如果在没有 -std=c++0x 标志的情况下构建,则不会出现警告。尽管 gcc 4.4 不完全支持它,但似乎 boost 正在尝试在这里使用 c++11 右值。提前致谢!
gcc 版本 4.4.7 20120313 (Red Hat 4.4.7-17) (GCC)
完整的构建线: g++ -std=c++0x -Wall -Werror -I/pathtoboost/include main.cpp -o bind
#include <boost/function.hpp>
#include <boost/bind.hpp>
#include <iostream>
int foo( int a )
{
std::cout << "a: " << a << std::endl;
return a;
}
int main( int argc, char** argv )
{
foo( 5 );
boost::function< int( int ) > bfoo = boost::bind( foo, _1 );
bfoo( 10 );
return 0;
}
完整构建错误(警告):
cc1plus: warnings being treated as errors
In file included from /boost/include/boost/bind.hpp:22,
from main.cpp:2:
/boost/include/boost/bind/bind.hpp: In member function ‘A1&& boost::_bi::rrlist1<A1>::operator[](boost::arg<1> (*)()) const [with A1 = int]’:
/boost/include/boost/bind/bind.hpp:249: instantiated from ‘R boost::_bi::list1<A1>::operator()(boost::_bi::type<R>, F&, A&, long int) [with R = int, F = int (*)(int), A = boost::_bi::rrlist1<int>, A1 = boost::arg<1>]’
/boost/include/boost/bind/bind.hpp:1306: instantiated from ‘typename boost::_bi::result_traits<R, F>::type boost::_bi::bind_t<R, F, L>::operator()(A1&&) [with A1 = int, R = int, F = int (*)(int), L = boost::_bi::list1<boost::arg<1> >]’
/boost/include/boost/function/function_template.hpp:138: instantiated from ‘static R boost::detail::function::function_obj_invoker1<FunctionObj, R, T0>::invoke(boost::detail::function::function_buffer&, T0) [with FunctionObj = boost::_bi::bind_t<int, int (*)(int), boost::_bi::list1<boost::arg<1> > >, R = int, T0 = int]’
/boost/include/boost/function/function_template.hpp:925: instantiated from ‘void boost::function1<R, T1>::assign_to(Functor) [with Functor = boost::_bi::bind_t<int, int (*)(int), boost::_bi::list1<boost::arg<1> > >, R = int, T0 = int]’
/boost/include/boost/function/function_template.hpp:716: instantiated from ‘boost::function1<R, T1>::function1(Functor, typename boost::enable_if_c<(! boost::is_integral::value), int>::type) [with Functor = boost::_bi::bind_t<int, int (*)(int), boost::_bi::list1<boost::arg<1> > >, R = int, T0 = int]’

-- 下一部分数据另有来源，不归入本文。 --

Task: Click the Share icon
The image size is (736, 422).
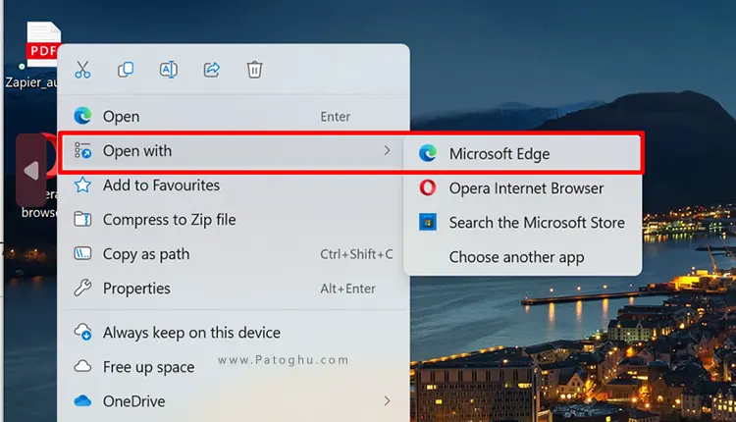Action: [211, 70]
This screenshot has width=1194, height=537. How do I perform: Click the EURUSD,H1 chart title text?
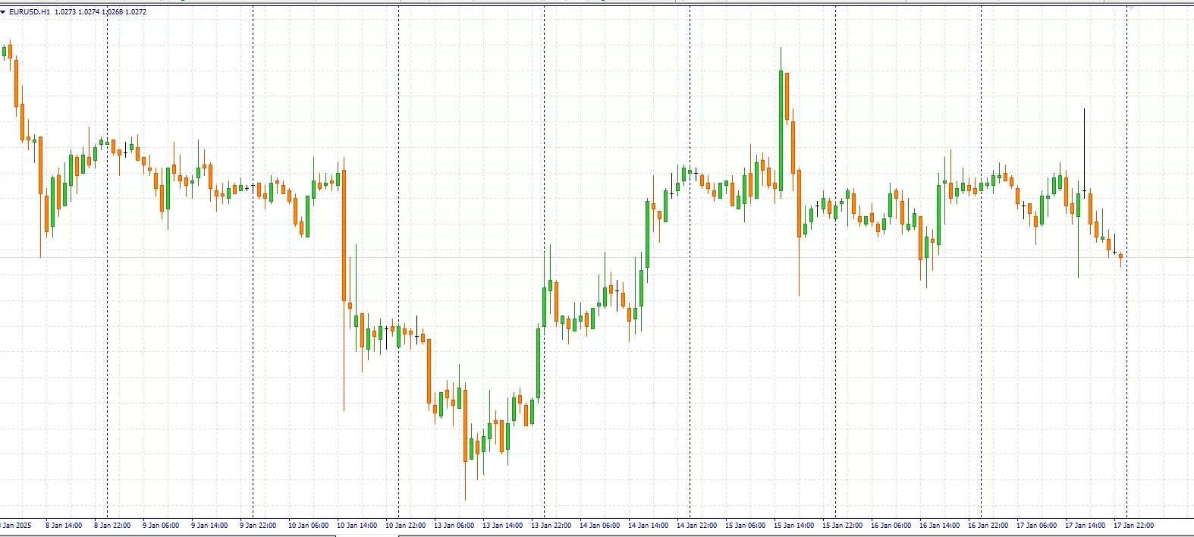coord(30,12)
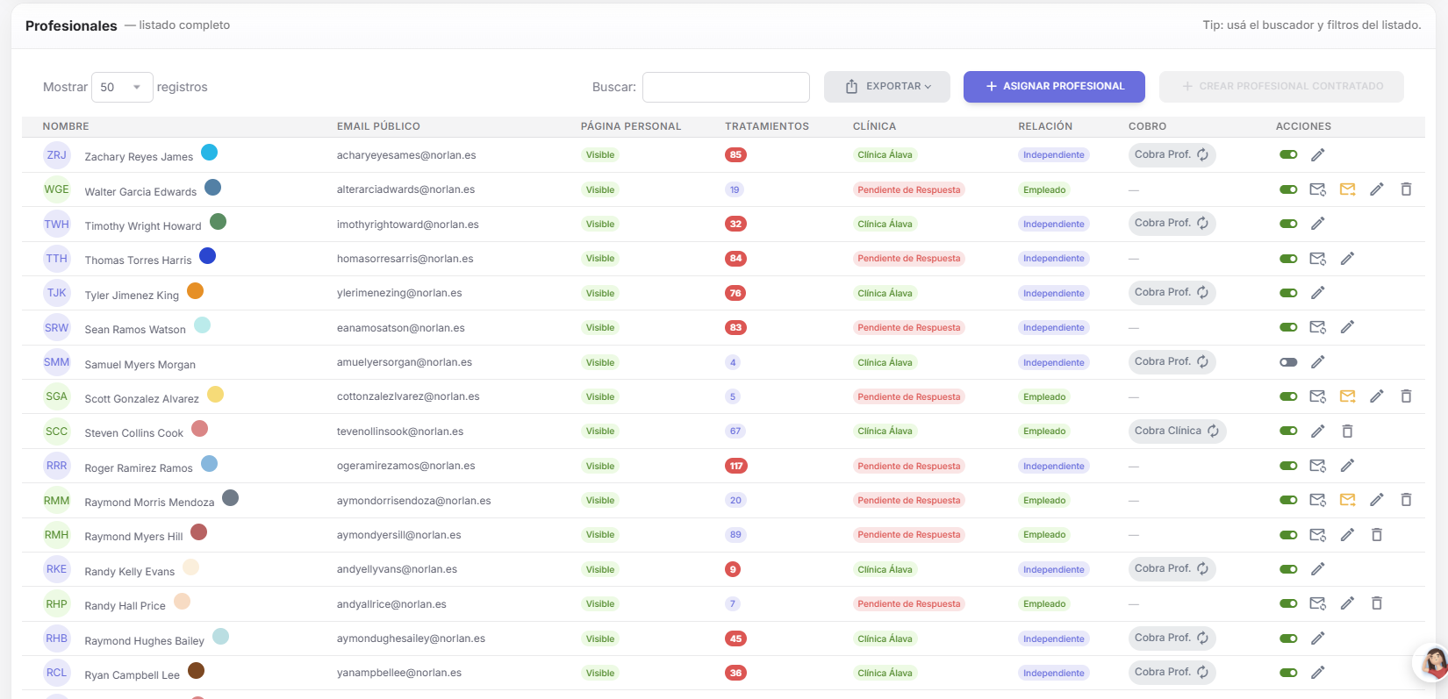Turn off Ryan Campbell Lee active toggle
Image resolution: width=1448 pixels, height=699 pixels.
[x=1288, y=673]
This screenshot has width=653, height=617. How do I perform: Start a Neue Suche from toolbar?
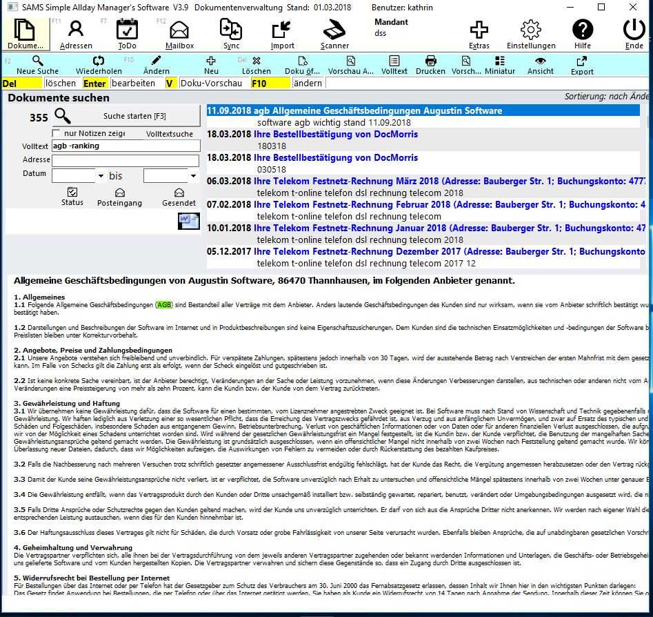point(38,65)
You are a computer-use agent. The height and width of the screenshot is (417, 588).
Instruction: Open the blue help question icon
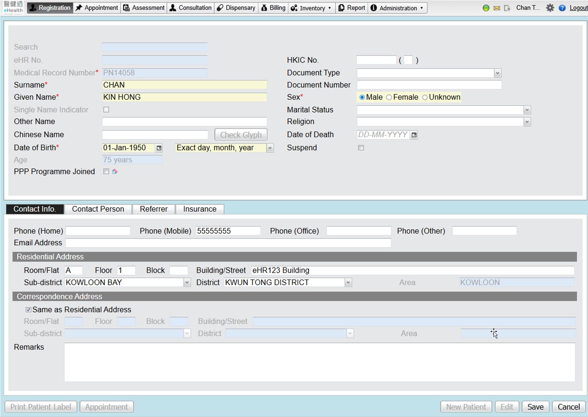[562, 8]
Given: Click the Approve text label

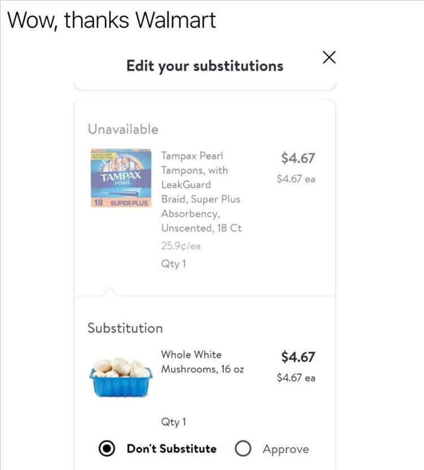Looking at the screenshot, I should point(285,449).
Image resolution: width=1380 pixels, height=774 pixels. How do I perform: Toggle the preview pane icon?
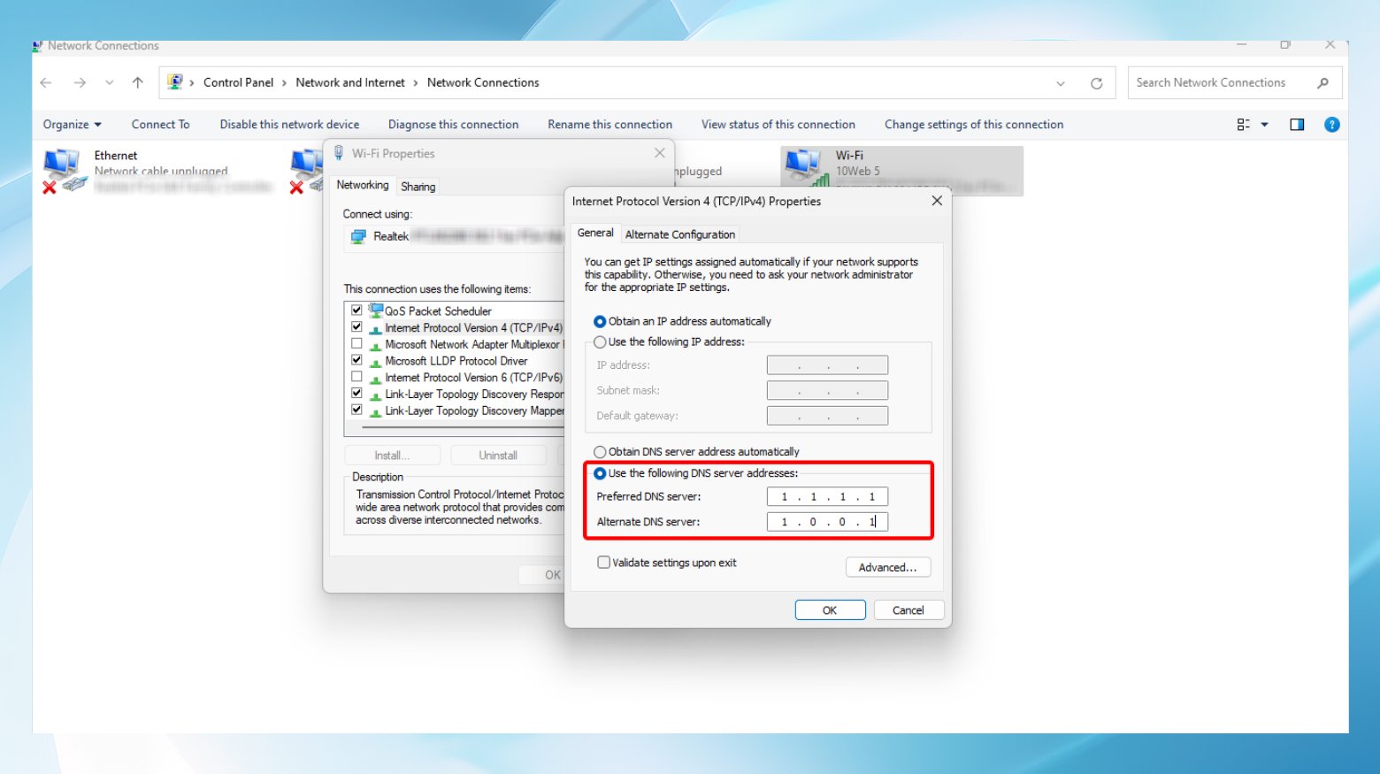(1297, 125)
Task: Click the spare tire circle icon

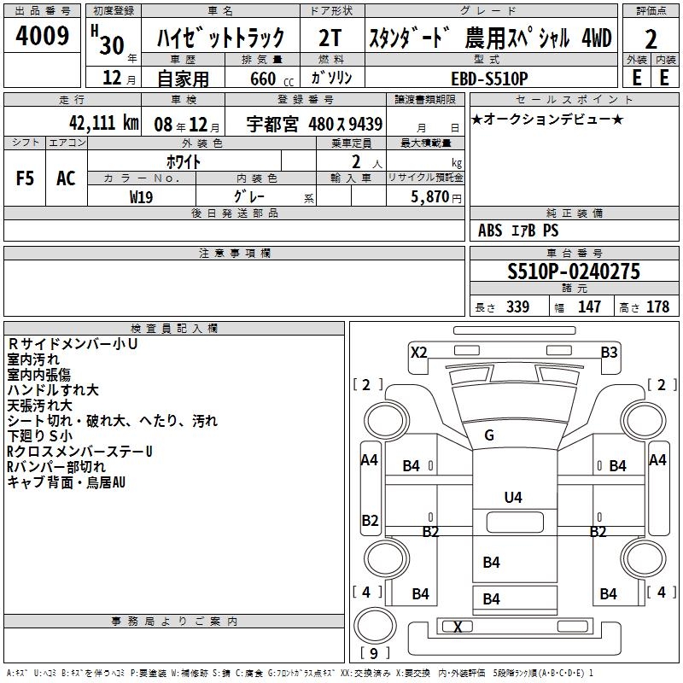Action: pyautogui.click(x=372, y=628)
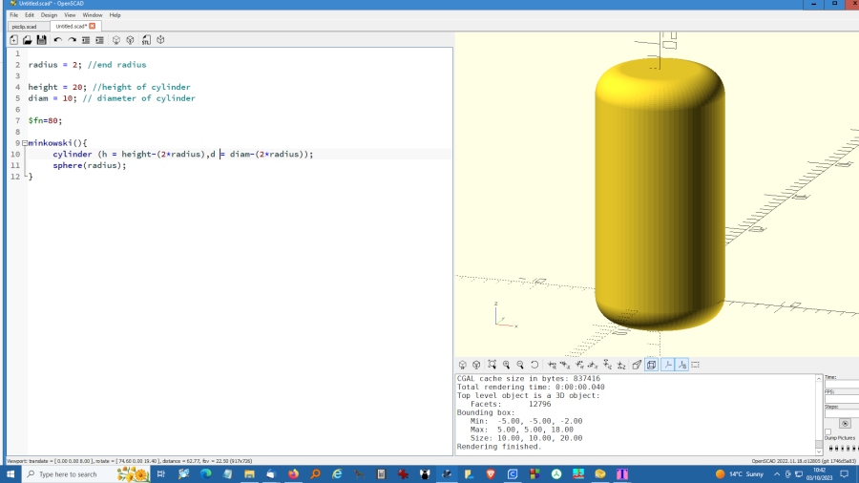Image resolution: width=859 pixels, height=483 pixels.
Task: Click the Preview icon in editor toolbar
Action: click(x=115, y=40)
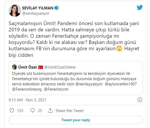Open tweet info circle icon
This screenshot has height=128, width=150.
click(140, 100)
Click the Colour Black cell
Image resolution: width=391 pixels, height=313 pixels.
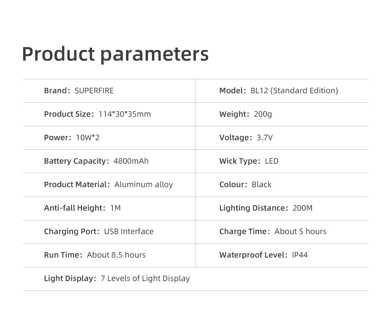point(245,185)
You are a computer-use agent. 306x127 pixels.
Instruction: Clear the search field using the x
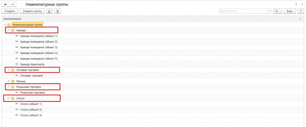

/boost/include/boost/function/function_template.hpp:1061: instantiated from ‘boost::function<R(T0)>::function(Functor, typename boost::enable_if_c<(! boost::is_integral::value), int>::type) [with Functor = boost::_bi::bind_t<int, int (*)(int), boost::_bi::list1<boost::arg<1> > >, R = int, T0 = int]’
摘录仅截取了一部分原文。